Written problem
In the text on Seneca Valley math instruction, turn the paragraph beginning "Seneca Valley teachers are taking a close look" into a short bulleted list that keeps its main facts.

Source extract

━━━━━━━━

Wednesday, September 11, 2013

T3 - Tasks, Tools and Talk


T3 – Tasks, Tools and Talk

            The Common Core State Mathematics Standards (CCSS-M, 2010) challenge traditional
beliefs regarding what it means to learn and teach mathematics.  The Seneca Valley Middle School has embarked on a professional development campaign, begun in the Seneca Valley Elementary Schools four years ago, to help teachers meet the Mathematical Practice standards defined by the CCSS-M (CCSS-M, 2010).   Although the standards dictate neither curriculum nor pedagogy, the emphasis on student reasoning and communication challenges the traditional method of delivery, wherein teachers model procedures and students use the procedures in repetitive fashion (Lampert,1990; Ball, Goffney, & Bass, 2005).  Supporting students in a way that encourages a belief in their own efficacy and a positive disposition toward mathematics, demands teacher reflection regarding the vision of good instruction and the related classroom culture that supports it (Hill, Rowan, & Ball, 2005).
            Seneca Valley teachers are taking a close look at the classroom culture created during math instruction. With the help of professional development experts associated with the National Council of Teachers of Mathematics and faculty from the University of Pittsburgh, teachers work toward creating a discussion- rich community.  When one considers classroom culture, teaching mathematics in a way that is consistent with the Common Core State Standards includes more than teaching mathematical content. The first three practices: make sense of problems and persevere in solving them; reason abstractly and quantitatively; and construct viable arguments and critique the reasoning of others, focus on making sense of problems and solutions through the process of logical explanation as well as through probing the understanding of others as students construct arguments, identify correspondences among approaches, and explore the truth of conjectures.

━━━━━━━━

Material provided
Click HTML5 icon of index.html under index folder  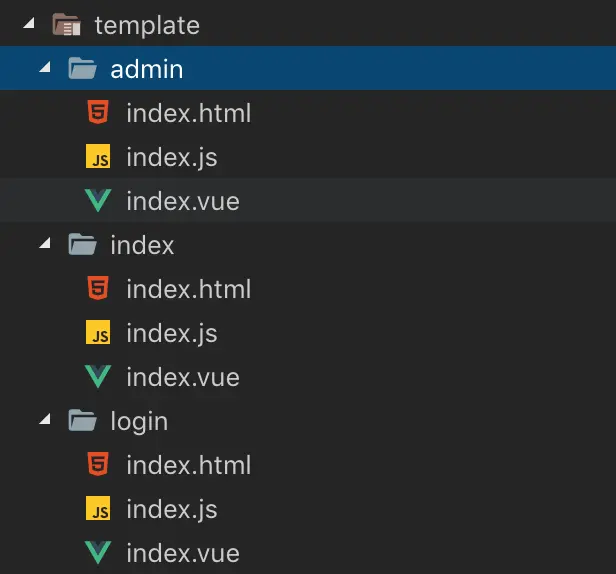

━━━━━━━━

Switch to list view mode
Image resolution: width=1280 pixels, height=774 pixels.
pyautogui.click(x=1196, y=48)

━━━━━━━━

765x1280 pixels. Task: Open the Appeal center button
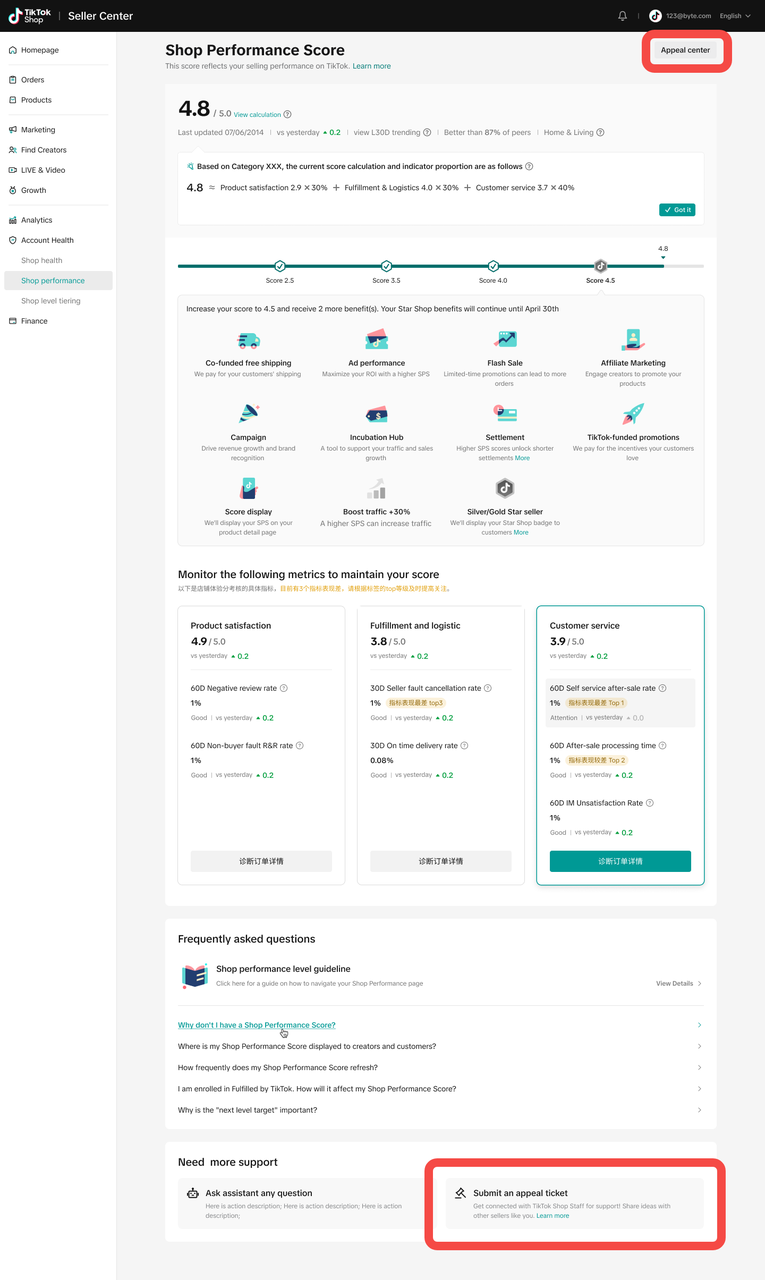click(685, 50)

━━━━━━━━

Completed exercise
- Seneca Valley teachers are examining the classroom culture created during math instruction.
- With help from professional development experts associated with the National Council of Teachers of Mathematics and faculty from the University of Pittsburgh, they are working toward a discussion-rich community.
- Teaching mathematics in line with the Common Core State Standards involves more than teaching mathematical content.
- The first three practices are to make sense of problems and persevere in solving them, to reason abstractly and quantitatively, and to construct viable arguments and critique the reasoning of others.
- These practices focus on making sense of problems and solutions through logical explanation and through probing the understanding of others. Students do this as they construct arguments, identify correspondences among approaches, and explore the truth of conjectures.